The other footnote is why Fernandes' caravel was ambushed on the river by the Jola of the Casamance, who were unfamiliar with the Portuguese. Teixeira da Mota points to the abduction of the woman on the bank may have alerted the river peoples to the hostile intentions of the Portuguese. This contrasts with the Jola people on the beaches of Cape Varela, whose festive reception and hailing to the Portuguese ships from the shore reveals they had little or no prior notion of Portuguese slavers.

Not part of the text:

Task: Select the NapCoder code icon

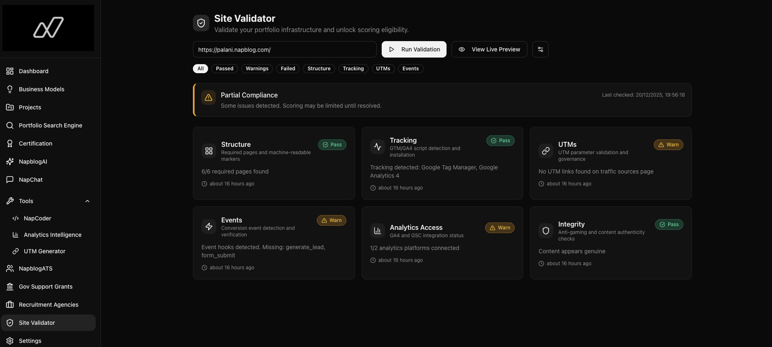Action: click(x=16, y=218)
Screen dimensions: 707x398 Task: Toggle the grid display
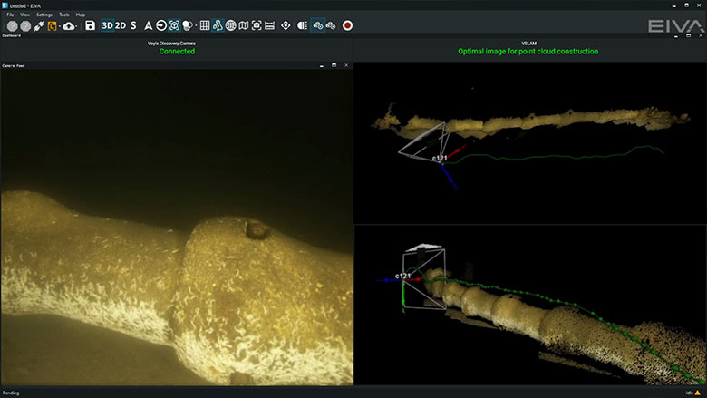point(205,25)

Unfortunately, Zurara reports no topographic names bestowed by Álvaro Fernandes on his second journey, and the imprecise magnitudes reported ("some days", "a certain distance") are not very elucidating, leaving this conclusion still open to dispute. All that seems certain is that Fernandes sailed beyond his previous marker in 1446, and that this would remain standing as the record length reached by the Portuguese discoveries for the next decade. Fernandes's marker was only surpassed ten years later, in 1456, by Alvise Cadamosto, a Venetian explorer in Henry's service. Cadamosto laid claim to be discoverer of the Casamance River, and named it after the local king (mansa) of the Kasa (a near-extinct people related to the Bainuk people).